The COVID-19 pandemic pushed me to speak up more. I bought a mask that read, “Hard of Hearing—please be patient.” At the movies, an attendant noticed and offered an assisted listening device I didn’t even know existed. I realized then that not advocating for myself sometimes made me miss out on things. Many people still assume speaking louder or slower helps, but it’s not about volume—it’s about clarity and pacing. Lipreading works best when people speak naturally, without exaggerated pauses.
I’ve had experiences that reminded me of these challenges firsthand. One day, after a fall that required stitches, the nurse leaned in and spoke directly into my ear. While well-intentioned, it frustrated me—if someone doesn’t know how to sign, we still need to see their mouth to read lips properly. This extra effort is a daily reality for Hard of Hearing and Deaf people, yet most hearing individuals have no idea what we go through.
Liana was diagnosed at age two. She had passed her newborn hearing test, but a bedtime game of hide-and-seek revealed her hearing loss. She didn’t react when my fiancé jumped out and screamed, so we knew it was time for further testing.
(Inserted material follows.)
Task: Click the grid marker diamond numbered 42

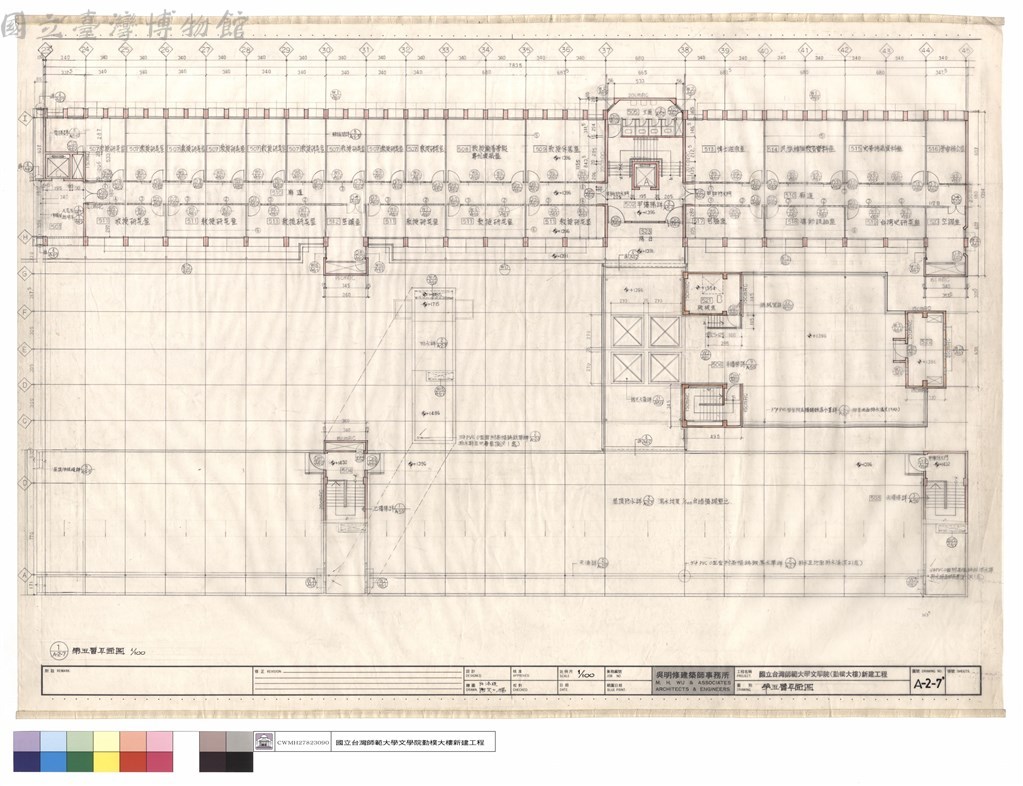Action: tap(844, 49)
The Auditory Brainstem Response test showed she had moderately severe to profound hearing loss, and she needed hearing aids. While doctors couldn’t confirm heredity at first, research shows a percentage of sensorineural hearing loss is hereditary. Knowing this, I wasn’t worried—her path could be different from mine, but she would be okay.
When Liana got her hearing aids, she was sitting in her Memaw’s lap. The audiologist placed the aids in her ears, and everyone exclaimed that she had “ears like mama.” Liana echoed the words, showing off her new hearing with pride. She’s also a candidate for cochlear implants, like me. While some thrive with implants and others don’t, I’ve chosen not to get one. For Liana, I believe the choice should be hers.
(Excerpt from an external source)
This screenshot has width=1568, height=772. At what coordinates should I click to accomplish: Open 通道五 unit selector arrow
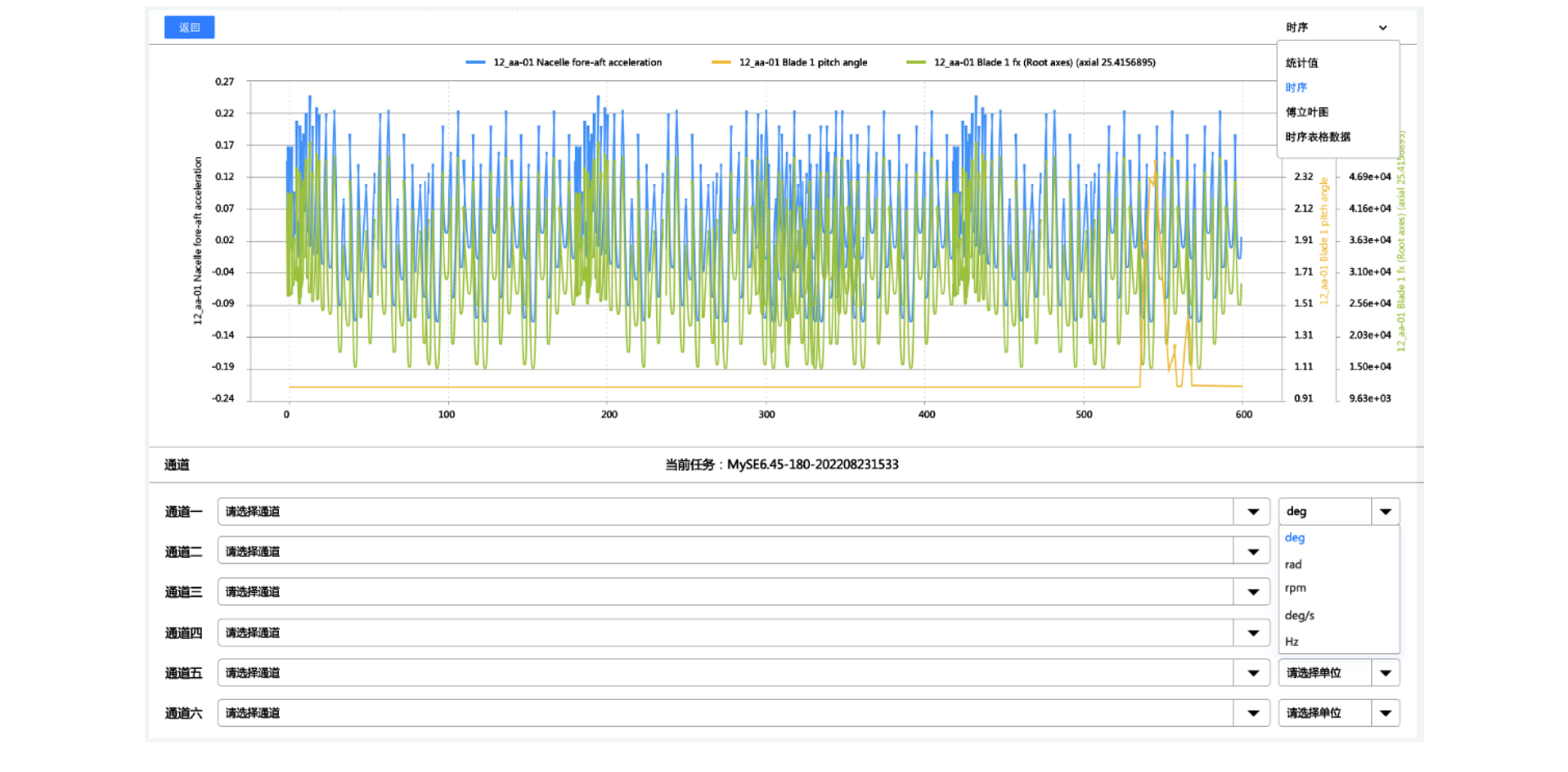pyautogui.click(x=1385, y=673)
Her early childhood education program, which introduced her to Sign Language, has been life-changing. She’s technically learning three languages at once: spoken English, American Sign Language, and Sign Exact English, which helps with reading. She often prefers signs over spoken English, which sometimes makes it challenging for me to convey certain concepts. I experiment with pictures, videos, and physical demonstrations, and sometimes we just have to try again later. Teaching her is both rewarding and frustrating—it reminds me how similar our experiences really are.
Hearing aids are expensive, a reality that affected my mom when I was a child. Because we didn’t qualify for Medicaid, she often had to take out loans or rely on my Granny’s help. Insurance rarely covers more than half of ear molds, and devices can cost $4,000 to $8,000 each, with replacements every five years. It’s difficult, and it shouldn’t be this way. Parents shouldn’t have to struggle to give their children the gift of hearing.
I want other parents of kids with hearing loss to know this: it can be challenging, frustrating, and exhausting. Sometimes it feels like nothing you do is enough, but showing up consistently, asking for help, and researching available resources can make all the difference. You’re not alone, and your efforts matter.